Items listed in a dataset
=====

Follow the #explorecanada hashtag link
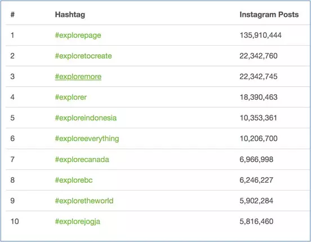pos(82,160)
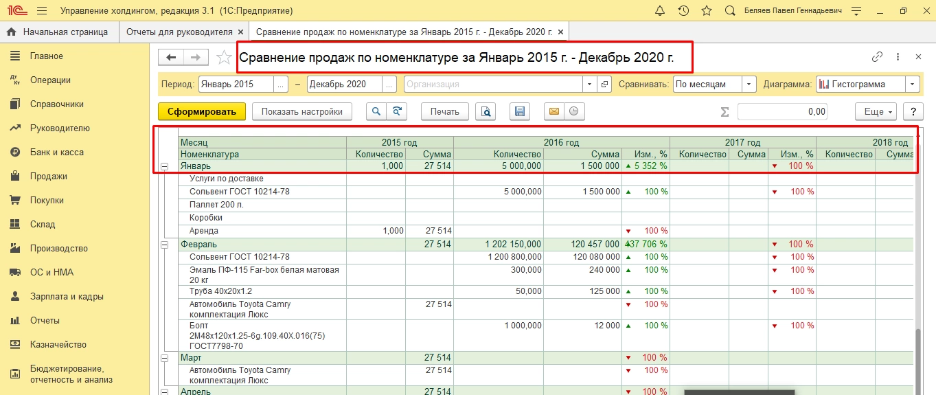Open the history clock icon
The width and height of the screenshot is (936, 395).
click(683, 11)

=====

Aim of the exercise = Show every line of the items above that contains the word "link".

Completed exercise =
Follow the #explorecanada hashtag link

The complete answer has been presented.